+++ Provided data

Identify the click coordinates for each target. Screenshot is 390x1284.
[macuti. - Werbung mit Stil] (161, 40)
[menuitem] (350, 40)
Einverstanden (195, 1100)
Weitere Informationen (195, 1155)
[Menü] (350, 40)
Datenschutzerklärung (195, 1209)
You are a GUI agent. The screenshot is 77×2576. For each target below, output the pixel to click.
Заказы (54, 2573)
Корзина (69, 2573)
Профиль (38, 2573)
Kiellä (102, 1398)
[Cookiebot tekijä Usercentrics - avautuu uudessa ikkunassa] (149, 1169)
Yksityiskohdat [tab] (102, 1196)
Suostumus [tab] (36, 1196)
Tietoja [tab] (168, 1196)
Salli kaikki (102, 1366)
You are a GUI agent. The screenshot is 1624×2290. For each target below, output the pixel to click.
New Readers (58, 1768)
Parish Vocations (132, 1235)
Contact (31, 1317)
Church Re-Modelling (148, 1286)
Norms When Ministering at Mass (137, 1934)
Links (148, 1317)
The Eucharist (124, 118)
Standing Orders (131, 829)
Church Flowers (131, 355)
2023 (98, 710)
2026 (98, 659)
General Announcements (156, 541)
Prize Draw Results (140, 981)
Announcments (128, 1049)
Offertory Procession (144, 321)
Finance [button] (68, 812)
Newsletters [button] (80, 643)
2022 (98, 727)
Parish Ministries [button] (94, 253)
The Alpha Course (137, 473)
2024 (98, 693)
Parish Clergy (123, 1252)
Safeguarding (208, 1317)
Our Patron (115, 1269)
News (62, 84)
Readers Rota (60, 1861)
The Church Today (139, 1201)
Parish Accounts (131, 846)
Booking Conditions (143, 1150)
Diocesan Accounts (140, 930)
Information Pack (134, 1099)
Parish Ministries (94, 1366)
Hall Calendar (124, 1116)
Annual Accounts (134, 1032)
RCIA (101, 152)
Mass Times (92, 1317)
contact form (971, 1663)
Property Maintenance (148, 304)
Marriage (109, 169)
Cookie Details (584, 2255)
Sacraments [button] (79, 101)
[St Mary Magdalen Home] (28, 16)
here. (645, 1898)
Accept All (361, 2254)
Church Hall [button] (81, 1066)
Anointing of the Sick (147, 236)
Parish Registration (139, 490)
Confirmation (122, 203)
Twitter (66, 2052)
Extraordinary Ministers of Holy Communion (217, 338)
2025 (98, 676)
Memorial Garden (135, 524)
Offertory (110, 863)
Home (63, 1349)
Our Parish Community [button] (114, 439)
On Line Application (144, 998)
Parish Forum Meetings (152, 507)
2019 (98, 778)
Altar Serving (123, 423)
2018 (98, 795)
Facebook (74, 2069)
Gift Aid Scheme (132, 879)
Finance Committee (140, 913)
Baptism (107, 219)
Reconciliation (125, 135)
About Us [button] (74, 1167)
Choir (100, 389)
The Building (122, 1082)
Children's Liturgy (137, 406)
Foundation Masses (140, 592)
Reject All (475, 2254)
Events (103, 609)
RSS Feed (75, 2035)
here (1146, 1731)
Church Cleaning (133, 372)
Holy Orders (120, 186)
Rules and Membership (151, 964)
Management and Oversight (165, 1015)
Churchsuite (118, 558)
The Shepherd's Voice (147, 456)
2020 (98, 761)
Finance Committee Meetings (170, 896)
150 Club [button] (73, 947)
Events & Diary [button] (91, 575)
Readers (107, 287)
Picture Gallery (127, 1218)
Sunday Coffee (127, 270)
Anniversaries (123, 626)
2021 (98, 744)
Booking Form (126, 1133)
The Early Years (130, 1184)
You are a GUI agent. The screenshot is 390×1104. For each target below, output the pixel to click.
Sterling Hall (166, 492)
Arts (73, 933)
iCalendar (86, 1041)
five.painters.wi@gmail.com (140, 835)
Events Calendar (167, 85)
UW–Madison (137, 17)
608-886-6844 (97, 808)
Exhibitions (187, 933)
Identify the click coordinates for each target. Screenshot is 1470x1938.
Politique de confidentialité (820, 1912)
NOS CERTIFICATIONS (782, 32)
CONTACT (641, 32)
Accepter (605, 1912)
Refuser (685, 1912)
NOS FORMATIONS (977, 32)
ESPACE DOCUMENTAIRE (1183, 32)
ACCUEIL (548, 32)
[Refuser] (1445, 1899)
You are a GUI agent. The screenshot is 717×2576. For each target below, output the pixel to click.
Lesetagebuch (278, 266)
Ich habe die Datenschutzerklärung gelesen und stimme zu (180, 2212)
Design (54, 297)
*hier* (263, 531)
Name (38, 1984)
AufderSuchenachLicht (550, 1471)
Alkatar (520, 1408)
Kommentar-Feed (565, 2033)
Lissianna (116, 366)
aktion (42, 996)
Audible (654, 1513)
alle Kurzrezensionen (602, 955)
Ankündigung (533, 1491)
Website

++++++

## Task:
Your reply should be all of the data, returned exactly.

## Task solution:
Identify the click coordinates for each target. Screenshot is 390x1284.
[macuti. - Werbung mit Stil] (161, 40)
[menuitem] (350, 40)
Einverstanden (195, 1100)
Weitere Informationen (195, 1155)
[Menü] (350, 40)
Datenschutzerklärung (195, 1209)
You are a GUI agent. The screenshot is 77×2576. For each target below, output the pixel to click.
Заказы (54, 2573)
Корзина (69, 2573)
Профиль (38, 2573)
Kiellä (102, 1398)
[Cookiebot tekijä Usercentrics - avautuu uudessa ikkunassa] (149, 1169)
Yksityiskohdat [tab] (102, 1196)
Suostumus [tab] (36, 1196)
Tietoja [tab] (168, 1196)
Salli kaikki (102, 1366)
You are a GUI agent. The screenshot is 1624×2290. For each target below, output the pixel to click.
New Readers (58, 1768)
Parish Vocations (132, 1235)
Contact (31, 1317)
Church Re-Modelling (148, 1286)
Norms When Ministering at Mass (137, 1934)
Links (148, 1317)
The Eucharist (124, 118)
Standing Orders (131, 829)
Church Flowers (131, 355)
2023 (98, 710)
2026 (98, 659)
General Announcements (156, 541)
Prize Draw Results (140, 981)
Announcments (128, 1049)
Offertory Procession (144, 321)
Finance [button] (68, 812)
Newsletters [button] (80, 643)
2022 (98, 727)
Parish Ministries [button] (94, 253)
The Alpha Course (137, 473)
2024 (98, 693)
Parish Clergy (123, 1252)
Safeguarding (208, 1317)
Our Patron (115, 1269)
News (62, 84)
Readers Rota (60, 1861)
The Church Today (139, 1201)
Parish Accounts (131, 846)
Booking Conditions (143, 1150)
Diocesan Accounts (140, 930)
Information Pack (134, 1099)
Parish Ministries (94, 1366)
Hall Calendar (124, 1116)
Annual Accounts (134, 1032)
RCIA (101, 152)
Mass Times (92, 1317)
contact form (971, 1663)
Property Maintenance (148, 304)
Marriage (109, 169)
Cookie Details (584, 2255)
Sacraments [button] (79, 101)
[St Mary Magdalen Home] (28, 16)
here. (645, 1898)
Accept All (361, 2254)
Church Hall [button] (81, 1066)
Anointing of the Sick (147, 236)
Parish Registration (139, 490)
Confirmation (122, 203)
Twitter (66, 2052)
Extraordinary Ministers of Holy Communion (217, 338)
2025 (98, 676)
Memorial Garden (135, 524)
Offertory (110, 863)
Home (63, 1349)
Our Parish Community [button] (114, 439)
On Line Application (144, 998)
Parish Forum Meetings (152, 507)
2019 (98, 778)
Altar Serving (123, 423)
2018 (98, 795)
Facebook (74, 2069)
Gift Aid Scheme (132, 879)
Finance Committee (140, 913)
Baptism (107, 219)
Reconciliation (125, 135)
About Us [button] (74, 1167)
Choir (100, 389)
The Building (122, 1082)
Children's Liturgy (137, 406)
Foundation Masses (140, 592)
Reject All (475, 2254)
Events (103, 609)
RSS Feed (75, 2035)
here (1146, 1731)
Church Cleaning (133, 372)
Holy Orders (120, 186)
Rules and Membership (151, 964)
Management and Oversight (165, 1015)
Churchsuite (118, 558)
The Shepherd's Voice (147, 456)
2020 (98, 761)
Finance Committee Meetings (170, 896)
150 Club [button] (73, 947)
Events & Diary [button] (91, 575)
Readers (107, 287)
Picture Gallery (127, 1218)
Sunday Coffee (127, 270)
Anniversaries (123, 626)
2021 (98, 744)
Booking Form (126, 1133)
The Early Years (130, 1184)
You are a GUI agent. The screenshot is 390×1104. For each target below, output the pixel to click.
Sterling Hall (166, 492)
Arts (73, 933)
iCalendar (86, 1041)
five.painters.wi@gmail.com (140, 835)
Events Calendar (167, 85)
UW–Madison (137, 17)
608-886-6844 (97, 808)
Exhibitions (187, 933)
Identify the click coordinates for each target. Screenshot is 1470x1938.
Politique de confidentialité (820, 1912)
NOS CERTIFICATIONS (782, 32)
CONTACT (641, 32)
Accepter (605, 1912)
Refuser (685, 1912)
NOS FORMATIONS (977, 32)
ESPACE DOCUMENTAIRE (1183, 32)
ACCUEIL (548, 32)
[Refuser] (1445, 1899)
You are a GUI agent. The screenshot is 717×2576. For each target below, output the pixel to click.
Lesetagebuch (278, 266)
Ich habe die Datenschutzerklärung gelesen und stimme zu (180, 2212)
Design (54, 297)
*hier* (263, 531)
Name (38, 1984)
AufderSuchenachLicht (550, 1471)
Alkatar (520, 1408)
Kommentar-Feed (565, 2033)
Lissianna (116, 366)
aktion (42, 996)
Audible (654, 1513)
alle Kurzrezensionen (602, 955)
Ankündigung (533, 1491)
Website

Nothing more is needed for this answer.